## Task instructions
Change "blue" to "gray" in the part of the data below that opens with the line containing "You are a computer-use agent." and closes at the end of the data, keeping everything else the same. Give back only that part, without the pictures.

## Data
·····

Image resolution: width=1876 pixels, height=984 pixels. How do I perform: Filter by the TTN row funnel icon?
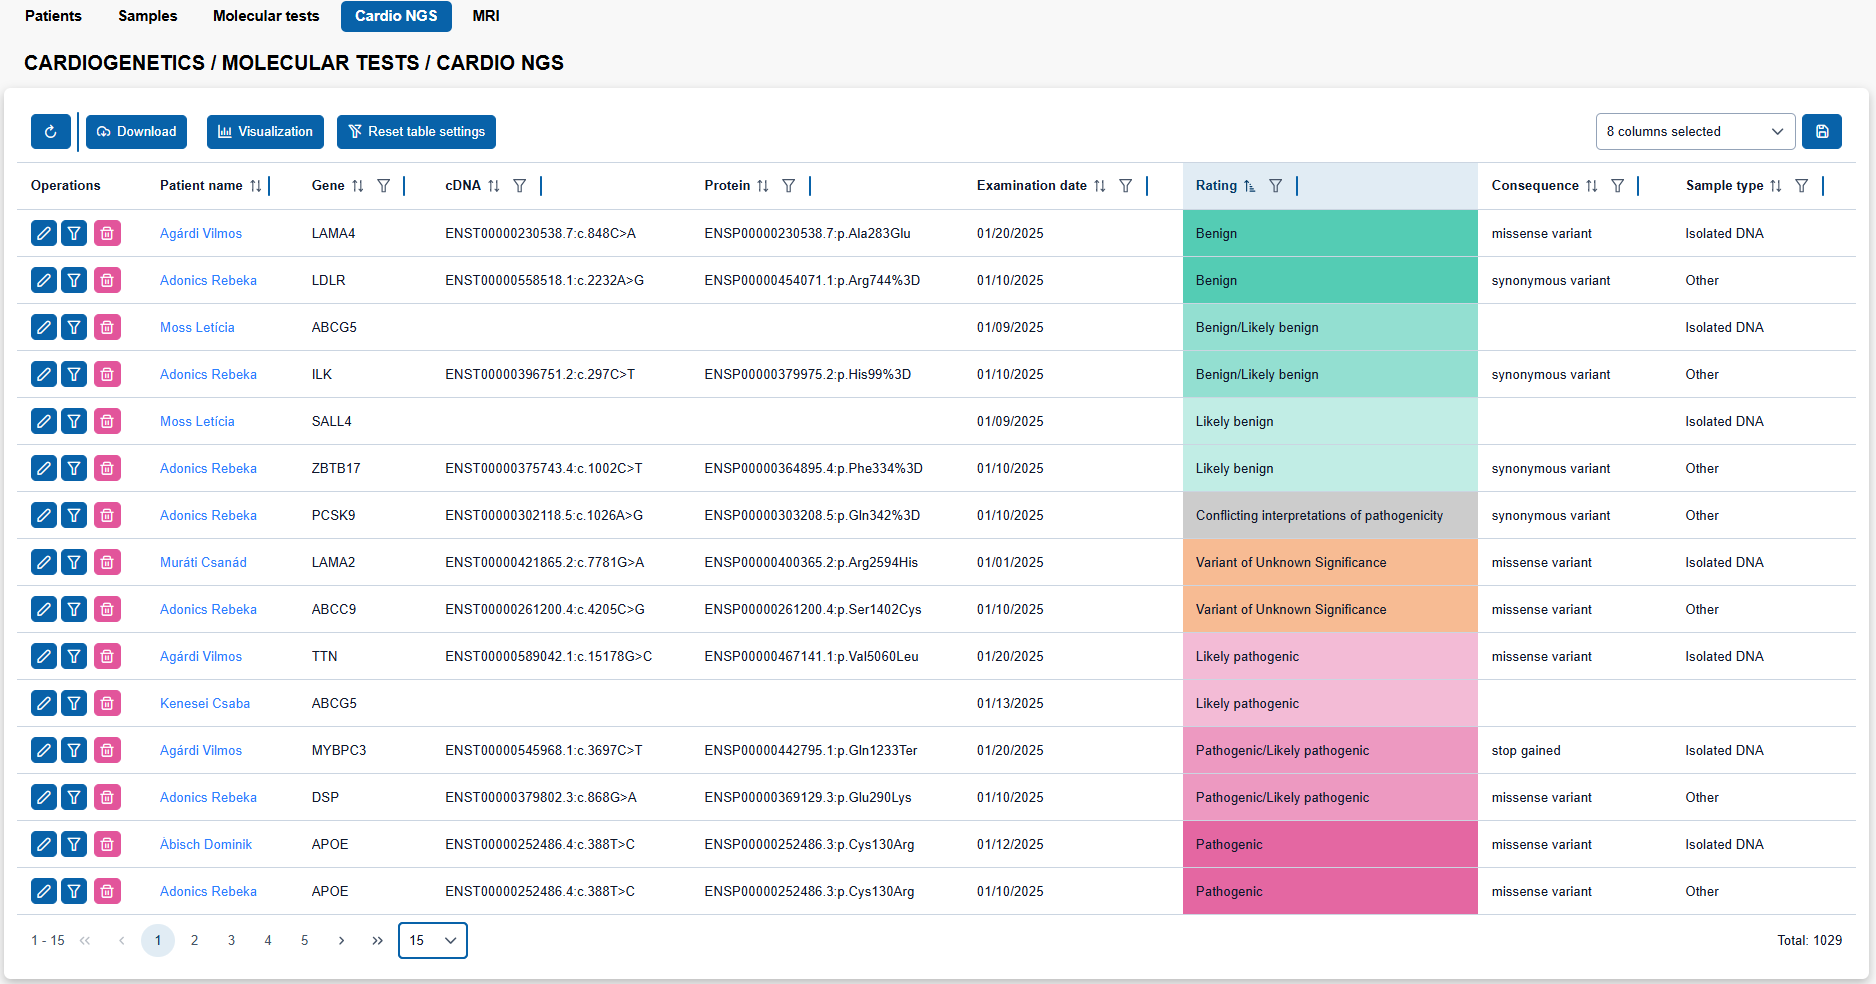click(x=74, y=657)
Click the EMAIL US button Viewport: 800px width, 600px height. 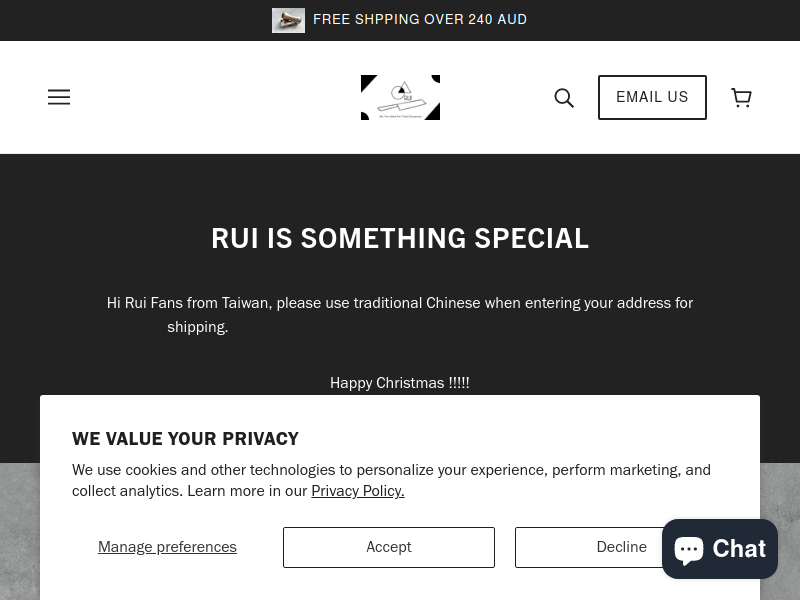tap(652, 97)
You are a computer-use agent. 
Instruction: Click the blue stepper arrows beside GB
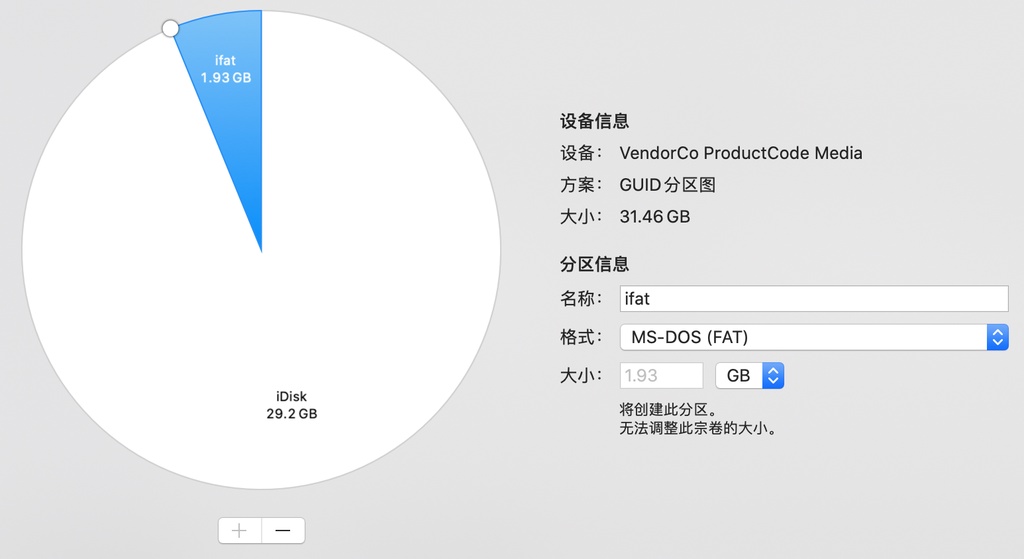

·····

## Result for this task
You are a computer-use agent. 
Instruction: Click the gray stepper arrows beside GB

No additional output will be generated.